#### Selected extract

Out of curiosity I tried Node.js Worker threads and it just worked as expected for our sample loads both on *nix and Windows boxes. And there are some high-level wrappers over Worker threads like Piscina which simplify things even further:
const worker = new Piscina({ filename: path.resolve(__dirname, "worker.js"), maxThreads: 32, maxQueue: "auto", }); const results = await Promise.all( files.map((file, idx) => worker.run([file])) )I think PHP could benefit from having the similar 'multi-processing' support in the core. It seems like here's what Node.js does:
- Spawns/stops worker threads
- Passes serialized input/output between the worker manager and worker threads
Since worker threads are fully isolated you can't directly access their internal data, there are no data races and there's no need for any synchronization primitives.
I guess PHP could do the same even in non ZTS mode? And the aforementioned AMPHP could use this built-in Worker threads support without having to resort to any platform specific hacks providing a nice and clean interface.

########

To be done:
- A) Answer these questions from the post on worker threads:
(i) Which high-level wrapper over Worker threads does it name?
(ii) What value does its code sample set for maxThreads?
(iii) According to the post, why is there no need for synchronization primitives?
- B) Carry on the post about worker threads for PHP, starting after its final sentence.
The data that accompanies this post is not needed.

#### Provided data

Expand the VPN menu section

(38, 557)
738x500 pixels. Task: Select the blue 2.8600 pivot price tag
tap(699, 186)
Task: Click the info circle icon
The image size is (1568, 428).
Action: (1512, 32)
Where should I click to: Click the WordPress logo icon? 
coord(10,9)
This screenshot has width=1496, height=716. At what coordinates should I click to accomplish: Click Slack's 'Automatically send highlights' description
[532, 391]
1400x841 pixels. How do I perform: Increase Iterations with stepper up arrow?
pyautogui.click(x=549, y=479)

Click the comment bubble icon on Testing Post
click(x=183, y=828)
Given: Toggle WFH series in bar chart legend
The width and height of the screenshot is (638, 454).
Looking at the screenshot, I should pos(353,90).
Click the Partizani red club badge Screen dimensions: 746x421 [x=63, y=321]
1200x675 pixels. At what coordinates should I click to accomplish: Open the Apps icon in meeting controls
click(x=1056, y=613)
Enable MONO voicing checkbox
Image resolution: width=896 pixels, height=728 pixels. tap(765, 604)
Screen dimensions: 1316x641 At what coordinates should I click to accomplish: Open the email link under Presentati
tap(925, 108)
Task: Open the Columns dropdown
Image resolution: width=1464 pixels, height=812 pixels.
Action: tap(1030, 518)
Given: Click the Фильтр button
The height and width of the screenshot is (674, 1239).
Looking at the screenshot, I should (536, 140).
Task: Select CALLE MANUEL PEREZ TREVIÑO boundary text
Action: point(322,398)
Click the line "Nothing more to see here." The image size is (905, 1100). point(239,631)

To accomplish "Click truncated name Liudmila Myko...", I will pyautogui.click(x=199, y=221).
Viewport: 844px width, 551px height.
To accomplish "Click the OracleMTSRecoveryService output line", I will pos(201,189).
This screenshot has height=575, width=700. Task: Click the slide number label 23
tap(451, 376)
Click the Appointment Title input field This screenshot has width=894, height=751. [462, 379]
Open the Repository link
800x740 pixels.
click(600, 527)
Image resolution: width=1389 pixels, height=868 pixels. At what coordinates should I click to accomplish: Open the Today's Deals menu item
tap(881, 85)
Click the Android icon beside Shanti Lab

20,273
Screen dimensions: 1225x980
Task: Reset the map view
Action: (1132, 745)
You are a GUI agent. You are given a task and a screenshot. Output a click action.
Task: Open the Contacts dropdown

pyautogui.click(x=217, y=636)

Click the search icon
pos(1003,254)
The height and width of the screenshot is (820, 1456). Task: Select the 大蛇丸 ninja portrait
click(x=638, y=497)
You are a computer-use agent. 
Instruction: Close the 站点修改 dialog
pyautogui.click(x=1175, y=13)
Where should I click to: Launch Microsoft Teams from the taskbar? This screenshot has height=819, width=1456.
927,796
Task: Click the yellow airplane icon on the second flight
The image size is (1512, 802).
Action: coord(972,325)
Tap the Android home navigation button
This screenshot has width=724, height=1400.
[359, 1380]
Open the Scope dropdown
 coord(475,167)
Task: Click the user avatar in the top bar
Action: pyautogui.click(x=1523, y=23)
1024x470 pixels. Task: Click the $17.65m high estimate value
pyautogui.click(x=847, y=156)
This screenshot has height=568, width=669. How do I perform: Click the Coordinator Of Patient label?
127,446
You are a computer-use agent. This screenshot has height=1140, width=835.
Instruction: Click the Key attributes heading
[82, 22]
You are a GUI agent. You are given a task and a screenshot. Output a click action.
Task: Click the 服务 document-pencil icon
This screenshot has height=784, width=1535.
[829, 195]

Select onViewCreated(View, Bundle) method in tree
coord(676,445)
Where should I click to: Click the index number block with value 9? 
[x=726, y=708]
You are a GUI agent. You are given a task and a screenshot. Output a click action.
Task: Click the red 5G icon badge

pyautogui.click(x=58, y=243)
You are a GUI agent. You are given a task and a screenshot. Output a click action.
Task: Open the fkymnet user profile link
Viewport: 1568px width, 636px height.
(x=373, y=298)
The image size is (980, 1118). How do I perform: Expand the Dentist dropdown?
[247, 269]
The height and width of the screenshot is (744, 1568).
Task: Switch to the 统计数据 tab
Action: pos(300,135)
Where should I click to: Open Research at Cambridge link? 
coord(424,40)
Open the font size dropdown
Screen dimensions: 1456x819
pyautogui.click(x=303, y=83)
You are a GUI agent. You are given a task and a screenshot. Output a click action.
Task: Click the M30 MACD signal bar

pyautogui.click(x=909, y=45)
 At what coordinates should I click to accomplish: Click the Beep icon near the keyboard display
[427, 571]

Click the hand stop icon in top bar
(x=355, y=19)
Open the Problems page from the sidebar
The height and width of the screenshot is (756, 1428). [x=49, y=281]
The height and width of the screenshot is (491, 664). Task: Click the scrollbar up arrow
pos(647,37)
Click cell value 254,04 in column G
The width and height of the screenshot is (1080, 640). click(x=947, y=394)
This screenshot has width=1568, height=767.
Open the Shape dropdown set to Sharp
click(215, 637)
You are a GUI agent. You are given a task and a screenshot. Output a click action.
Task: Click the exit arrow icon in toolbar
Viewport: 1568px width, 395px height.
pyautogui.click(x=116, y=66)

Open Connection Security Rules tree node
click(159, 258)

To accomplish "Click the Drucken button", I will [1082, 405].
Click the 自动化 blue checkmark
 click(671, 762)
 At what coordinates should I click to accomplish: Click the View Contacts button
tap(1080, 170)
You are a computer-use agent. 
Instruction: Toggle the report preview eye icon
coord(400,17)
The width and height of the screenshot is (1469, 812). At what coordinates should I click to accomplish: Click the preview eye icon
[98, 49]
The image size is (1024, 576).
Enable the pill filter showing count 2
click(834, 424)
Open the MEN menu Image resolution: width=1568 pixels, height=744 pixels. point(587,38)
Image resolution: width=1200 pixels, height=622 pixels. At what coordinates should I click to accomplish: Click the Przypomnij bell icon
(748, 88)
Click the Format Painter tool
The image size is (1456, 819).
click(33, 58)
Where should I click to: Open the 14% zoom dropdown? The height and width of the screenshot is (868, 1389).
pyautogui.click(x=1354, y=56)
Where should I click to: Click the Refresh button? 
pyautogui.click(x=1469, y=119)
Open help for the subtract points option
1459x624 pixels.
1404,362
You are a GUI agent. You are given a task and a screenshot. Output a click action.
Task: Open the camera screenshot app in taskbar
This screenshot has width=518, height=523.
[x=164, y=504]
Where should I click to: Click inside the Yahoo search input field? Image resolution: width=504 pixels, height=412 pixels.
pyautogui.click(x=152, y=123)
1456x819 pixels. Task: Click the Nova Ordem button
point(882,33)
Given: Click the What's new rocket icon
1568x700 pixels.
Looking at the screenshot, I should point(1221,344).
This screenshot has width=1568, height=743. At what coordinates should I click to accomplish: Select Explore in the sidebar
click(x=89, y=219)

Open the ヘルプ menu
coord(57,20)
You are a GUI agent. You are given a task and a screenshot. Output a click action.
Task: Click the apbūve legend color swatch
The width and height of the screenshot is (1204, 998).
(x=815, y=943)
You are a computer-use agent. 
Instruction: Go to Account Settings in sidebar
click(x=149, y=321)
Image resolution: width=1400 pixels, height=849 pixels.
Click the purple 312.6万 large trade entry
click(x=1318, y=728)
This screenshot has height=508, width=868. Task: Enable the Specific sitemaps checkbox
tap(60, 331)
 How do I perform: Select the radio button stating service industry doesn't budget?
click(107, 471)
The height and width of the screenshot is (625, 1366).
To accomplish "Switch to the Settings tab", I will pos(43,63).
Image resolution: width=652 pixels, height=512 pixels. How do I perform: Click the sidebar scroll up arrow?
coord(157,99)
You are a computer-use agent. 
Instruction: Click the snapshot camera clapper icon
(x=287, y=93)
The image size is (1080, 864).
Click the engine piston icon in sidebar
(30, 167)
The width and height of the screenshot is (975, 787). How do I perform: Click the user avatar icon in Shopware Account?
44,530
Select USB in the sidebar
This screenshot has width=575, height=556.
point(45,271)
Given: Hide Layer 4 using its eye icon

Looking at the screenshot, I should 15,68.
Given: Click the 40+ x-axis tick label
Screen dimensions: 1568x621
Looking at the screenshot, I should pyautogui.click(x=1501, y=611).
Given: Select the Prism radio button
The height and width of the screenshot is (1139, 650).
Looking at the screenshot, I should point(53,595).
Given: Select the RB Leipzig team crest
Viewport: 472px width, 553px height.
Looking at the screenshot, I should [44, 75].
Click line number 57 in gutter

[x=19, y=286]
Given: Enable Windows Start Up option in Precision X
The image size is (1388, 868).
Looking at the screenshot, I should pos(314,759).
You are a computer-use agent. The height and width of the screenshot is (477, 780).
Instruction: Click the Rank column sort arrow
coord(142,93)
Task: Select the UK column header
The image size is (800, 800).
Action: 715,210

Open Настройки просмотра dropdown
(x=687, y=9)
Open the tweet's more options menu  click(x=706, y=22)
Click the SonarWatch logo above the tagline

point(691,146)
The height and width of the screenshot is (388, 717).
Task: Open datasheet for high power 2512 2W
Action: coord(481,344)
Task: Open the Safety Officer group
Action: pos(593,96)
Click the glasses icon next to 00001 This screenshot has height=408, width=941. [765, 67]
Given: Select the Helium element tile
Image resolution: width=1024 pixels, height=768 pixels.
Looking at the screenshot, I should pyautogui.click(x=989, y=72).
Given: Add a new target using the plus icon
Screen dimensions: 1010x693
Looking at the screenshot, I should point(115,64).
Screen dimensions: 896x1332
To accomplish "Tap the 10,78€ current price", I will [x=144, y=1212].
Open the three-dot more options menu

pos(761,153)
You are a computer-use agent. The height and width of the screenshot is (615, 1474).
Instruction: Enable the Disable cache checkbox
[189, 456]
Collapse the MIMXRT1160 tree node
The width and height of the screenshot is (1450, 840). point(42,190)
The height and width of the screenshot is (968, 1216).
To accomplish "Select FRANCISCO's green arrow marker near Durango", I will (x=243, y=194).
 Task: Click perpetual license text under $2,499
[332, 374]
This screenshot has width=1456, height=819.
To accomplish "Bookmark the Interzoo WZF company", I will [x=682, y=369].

########

Outputs by task:
- A)
(i) Piscina.
(ii) 32.
(iii) Worker threads are fully isolated, so their internal data cannot be accessed directly and there are no data races.

- B)
--
Best regards, Pavel
Hi Pavel,
It isn’t directly possible to share zvals between threads. They must be copied/serialized, and the context reconstructed. That’s why the parallel extension works the way it does. There’s also the phasync library that does this stuff in non-zts PHP, if you’re interested in a solution you can use today. I don’t know if it is used in production, but the maintainer is pretty responsive.
There’s some work to make this easier (me refactoring TSM, TrueAsync), but it probably won’t be a thing until PHP 9.0.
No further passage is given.